_WHAT THIS TASK INVOLVES_
The answer must be every line below that contains the string "Save".

-- TASK DATA follows --

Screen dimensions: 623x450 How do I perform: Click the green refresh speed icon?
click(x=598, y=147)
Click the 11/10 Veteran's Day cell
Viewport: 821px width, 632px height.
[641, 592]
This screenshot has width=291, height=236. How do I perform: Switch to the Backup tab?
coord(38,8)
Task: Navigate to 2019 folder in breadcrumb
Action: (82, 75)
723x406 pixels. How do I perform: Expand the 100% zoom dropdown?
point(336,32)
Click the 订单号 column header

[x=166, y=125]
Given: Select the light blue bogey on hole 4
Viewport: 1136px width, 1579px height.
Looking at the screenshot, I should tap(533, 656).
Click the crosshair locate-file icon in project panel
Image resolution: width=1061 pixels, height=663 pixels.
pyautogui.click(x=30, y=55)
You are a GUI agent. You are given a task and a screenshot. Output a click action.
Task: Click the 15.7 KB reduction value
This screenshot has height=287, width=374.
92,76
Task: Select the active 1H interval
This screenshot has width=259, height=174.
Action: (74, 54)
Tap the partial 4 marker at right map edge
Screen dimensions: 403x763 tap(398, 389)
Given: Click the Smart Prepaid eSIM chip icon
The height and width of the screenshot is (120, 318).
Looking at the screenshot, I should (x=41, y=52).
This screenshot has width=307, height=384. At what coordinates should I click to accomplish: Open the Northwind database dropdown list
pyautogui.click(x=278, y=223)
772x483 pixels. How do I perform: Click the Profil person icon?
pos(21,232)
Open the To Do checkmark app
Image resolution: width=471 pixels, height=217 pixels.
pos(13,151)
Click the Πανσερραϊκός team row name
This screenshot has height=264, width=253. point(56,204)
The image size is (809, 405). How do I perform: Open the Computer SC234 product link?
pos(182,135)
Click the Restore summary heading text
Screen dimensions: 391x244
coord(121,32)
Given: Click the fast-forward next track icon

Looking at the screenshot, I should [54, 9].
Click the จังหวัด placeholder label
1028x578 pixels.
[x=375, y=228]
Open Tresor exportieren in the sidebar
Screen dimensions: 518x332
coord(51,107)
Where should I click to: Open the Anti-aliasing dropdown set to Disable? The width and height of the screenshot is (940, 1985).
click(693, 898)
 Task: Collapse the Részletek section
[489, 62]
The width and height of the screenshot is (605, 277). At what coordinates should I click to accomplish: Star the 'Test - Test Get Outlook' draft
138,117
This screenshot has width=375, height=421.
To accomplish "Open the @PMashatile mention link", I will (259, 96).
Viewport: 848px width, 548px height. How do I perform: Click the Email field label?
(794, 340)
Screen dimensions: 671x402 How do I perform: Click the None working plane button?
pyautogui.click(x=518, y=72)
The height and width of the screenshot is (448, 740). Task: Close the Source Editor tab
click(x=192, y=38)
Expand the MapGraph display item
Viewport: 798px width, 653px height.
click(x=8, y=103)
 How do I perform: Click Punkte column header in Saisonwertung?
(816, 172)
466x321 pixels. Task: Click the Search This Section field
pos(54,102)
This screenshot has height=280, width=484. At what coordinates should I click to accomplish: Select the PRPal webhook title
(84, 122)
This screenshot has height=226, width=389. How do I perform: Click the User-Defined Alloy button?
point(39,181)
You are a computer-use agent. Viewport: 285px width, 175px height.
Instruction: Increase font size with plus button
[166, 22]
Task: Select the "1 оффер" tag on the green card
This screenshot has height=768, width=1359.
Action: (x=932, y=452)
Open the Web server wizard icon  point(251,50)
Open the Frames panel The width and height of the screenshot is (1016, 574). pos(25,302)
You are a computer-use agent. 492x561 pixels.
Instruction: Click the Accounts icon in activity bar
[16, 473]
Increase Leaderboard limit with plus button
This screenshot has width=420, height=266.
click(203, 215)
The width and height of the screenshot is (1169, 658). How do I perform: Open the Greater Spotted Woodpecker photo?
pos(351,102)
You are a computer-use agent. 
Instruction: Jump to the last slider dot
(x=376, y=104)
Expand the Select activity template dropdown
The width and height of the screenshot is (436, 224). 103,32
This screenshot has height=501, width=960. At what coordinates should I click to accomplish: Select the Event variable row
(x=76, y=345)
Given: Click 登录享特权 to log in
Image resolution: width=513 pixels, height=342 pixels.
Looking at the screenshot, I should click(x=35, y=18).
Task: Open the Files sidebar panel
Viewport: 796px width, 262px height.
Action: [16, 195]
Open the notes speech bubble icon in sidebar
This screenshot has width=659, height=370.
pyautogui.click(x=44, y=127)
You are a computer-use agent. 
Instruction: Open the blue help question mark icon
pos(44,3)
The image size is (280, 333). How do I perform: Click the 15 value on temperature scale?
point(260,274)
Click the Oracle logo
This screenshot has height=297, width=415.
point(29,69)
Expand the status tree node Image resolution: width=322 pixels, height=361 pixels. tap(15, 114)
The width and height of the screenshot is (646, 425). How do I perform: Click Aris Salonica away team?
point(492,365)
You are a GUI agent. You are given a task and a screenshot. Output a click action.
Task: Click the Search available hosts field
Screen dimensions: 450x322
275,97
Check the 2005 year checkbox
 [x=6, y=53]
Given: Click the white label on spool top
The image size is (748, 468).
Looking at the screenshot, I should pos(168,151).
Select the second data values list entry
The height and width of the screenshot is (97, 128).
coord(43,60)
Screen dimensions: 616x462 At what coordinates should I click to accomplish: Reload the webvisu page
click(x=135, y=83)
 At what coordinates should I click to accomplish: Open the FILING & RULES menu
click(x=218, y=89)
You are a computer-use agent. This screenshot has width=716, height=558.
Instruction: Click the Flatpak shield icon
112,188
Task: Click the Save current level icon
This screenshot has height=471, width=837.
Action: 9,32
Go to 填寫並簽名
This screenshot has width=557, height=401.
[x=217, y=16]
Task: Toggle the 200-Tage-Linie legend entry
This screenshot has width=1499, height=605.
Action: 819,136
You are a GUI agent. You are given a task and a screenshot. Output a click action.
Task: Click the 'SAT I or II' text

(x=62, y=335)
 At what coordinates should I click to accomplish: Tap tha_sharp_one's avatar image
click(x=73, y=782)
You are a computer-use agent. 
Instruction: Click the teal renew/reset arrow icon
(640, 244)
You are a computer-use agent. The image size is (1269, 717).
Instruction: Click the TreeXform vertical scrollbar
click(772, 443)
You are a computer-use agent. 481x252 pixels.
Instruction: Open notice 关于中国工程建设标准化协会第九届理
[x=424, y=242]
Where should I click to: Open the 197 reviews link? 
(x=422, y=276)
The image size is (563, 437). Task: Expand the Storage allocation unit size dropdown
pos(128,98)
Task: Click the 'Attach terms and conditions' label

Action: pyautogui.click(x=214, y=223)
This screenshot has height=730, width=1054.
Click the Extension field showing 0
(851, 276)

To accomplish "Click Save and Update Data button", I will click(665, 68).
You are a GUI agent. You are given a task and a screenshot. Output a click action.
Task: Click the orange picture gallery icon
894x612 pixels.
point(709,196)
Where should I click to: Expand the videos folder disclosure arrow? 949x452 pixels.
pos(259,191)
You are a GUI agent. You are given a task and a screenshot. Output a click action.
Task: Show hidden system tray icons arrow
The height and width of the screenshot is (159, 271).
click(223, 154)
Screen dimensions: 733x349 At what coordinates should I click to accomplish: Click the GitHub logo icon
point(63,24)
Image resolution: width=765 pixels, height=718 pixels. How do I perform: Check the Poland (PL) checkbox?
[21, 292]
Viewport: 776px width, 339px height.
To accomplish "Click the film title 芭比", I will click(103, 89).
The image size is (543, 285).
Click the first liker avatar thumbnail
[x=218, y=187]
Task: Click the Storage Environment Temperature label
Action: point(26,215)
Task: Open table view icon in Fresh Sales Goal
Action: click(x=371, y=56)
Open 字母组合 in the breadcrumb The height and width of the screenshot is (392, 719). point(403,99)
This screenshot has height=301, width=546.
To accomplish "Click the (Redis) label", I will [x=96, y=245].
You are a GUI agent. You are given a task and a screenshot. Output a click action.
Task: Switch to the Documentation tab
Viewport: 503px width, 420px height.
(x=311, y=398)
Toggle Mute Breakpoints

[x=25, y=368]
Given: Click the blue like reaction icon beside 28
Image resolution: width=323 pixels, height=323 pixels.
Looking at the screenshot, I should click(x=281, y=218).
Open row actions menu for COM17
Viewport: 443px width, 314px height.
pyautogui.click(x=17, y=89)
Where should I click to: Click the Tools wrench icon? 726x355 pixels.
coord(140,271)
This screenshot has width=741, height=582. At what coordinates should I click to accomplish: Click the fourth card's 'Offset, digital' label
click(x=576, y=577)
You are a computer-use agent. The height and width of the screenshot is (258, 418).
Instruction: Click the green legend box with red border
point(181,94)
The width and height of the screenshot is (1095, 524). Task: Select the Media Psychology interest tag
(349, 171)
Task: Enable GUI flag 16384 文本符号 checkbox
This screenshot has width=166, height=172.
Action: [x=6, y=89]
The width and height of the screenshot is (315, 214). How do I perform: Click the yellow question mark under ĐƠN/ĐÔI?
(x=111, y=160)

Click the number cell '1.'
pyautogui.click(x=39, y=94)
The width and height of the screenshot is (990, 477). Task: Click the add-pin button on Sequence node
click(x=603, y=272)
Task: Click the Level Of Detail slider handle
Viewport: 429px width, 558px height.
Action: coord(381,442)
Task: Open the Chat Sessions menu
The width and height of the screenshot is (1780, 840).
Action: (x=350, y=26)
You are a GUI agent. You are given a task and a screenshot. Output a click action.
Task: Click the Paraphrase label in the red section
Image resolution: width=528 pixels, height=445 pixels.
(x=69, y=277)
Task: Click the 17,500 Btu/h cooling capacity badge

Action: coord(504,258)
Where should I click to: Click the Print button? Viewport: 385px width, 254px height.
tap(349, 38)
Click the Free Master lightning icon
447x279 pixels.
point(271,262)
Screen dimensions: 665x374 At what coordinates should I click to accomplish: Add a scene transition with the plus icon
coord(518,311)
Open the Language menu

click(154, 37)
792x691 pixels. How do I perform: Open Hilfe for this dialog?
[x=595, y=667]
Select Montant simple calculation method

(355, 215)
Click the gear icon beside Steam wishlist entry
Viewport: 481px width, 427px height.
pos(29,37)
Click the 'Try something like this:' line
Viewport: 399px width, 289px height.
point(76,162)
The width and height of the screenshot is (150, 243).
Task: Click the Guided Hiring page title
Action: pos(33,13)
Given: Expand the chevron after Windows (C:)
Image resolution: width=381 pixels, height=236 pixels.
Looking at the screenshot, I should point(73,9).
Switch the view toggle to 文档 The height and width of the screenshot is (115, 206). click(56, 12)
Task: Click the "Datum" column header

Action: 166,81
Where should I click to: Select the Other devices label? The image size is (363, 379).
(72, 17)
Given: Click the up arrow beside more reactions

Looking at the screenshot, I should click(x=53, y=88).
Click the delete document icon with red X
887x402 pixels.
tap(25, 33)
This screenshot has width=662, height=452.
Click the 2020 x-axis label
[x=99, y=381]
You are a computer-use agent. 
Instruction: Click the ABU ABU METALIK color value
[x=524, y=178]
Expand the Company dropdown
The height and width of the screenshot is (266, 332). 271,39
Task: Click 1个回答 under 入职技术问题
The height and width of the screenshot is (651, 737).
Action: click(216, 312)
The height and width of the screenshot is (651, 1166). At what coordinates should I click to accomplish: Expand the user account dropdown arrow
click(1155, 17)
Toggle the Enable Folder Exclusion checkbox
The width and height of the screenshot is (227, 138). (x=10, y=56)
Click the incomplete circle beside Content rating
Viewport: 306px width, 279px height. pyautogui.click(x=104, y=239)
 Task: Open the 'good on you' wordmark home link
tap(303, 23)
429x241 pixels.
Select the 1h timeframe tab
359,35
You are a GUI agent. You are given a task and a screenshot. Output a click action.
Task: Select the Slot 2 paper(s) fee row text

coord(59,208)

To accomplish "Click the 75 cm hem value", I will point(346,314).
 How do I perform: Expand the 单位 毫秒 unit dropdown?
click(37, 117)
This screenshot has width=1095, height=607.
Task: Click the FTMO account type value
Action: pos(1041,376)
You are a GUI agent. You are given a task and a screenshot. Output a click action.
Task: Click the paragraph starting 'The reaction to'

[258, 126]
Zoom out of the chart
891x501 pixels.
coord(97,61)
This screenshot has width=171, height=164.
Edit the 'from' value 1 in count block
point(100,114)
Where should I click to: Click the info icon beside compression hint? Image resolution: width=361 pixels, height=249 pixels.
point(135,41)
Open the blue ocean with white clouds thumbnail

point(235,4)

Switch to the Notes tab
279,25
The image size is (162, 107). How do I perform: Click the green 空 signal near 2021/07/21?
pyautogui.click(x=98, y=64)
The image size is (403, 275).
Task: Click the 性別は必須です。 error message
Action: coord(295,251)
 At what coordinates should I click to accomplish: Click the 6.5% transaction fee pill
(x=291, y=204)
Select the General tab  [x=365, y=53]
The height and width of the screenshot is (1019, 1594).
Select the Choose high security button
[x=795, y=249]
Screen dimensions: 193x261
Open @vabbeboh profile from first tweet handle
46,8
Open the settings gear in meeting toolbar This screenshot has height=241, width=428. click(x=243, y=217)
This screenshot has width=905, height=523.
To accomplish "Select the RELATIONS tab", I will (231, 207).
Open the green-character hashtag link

-- TASK DATA concluded --

_TASK RESULT_
Task: Click the Save current level icon
To accomplish "Click Save and Update Data button", I will click(665, 68).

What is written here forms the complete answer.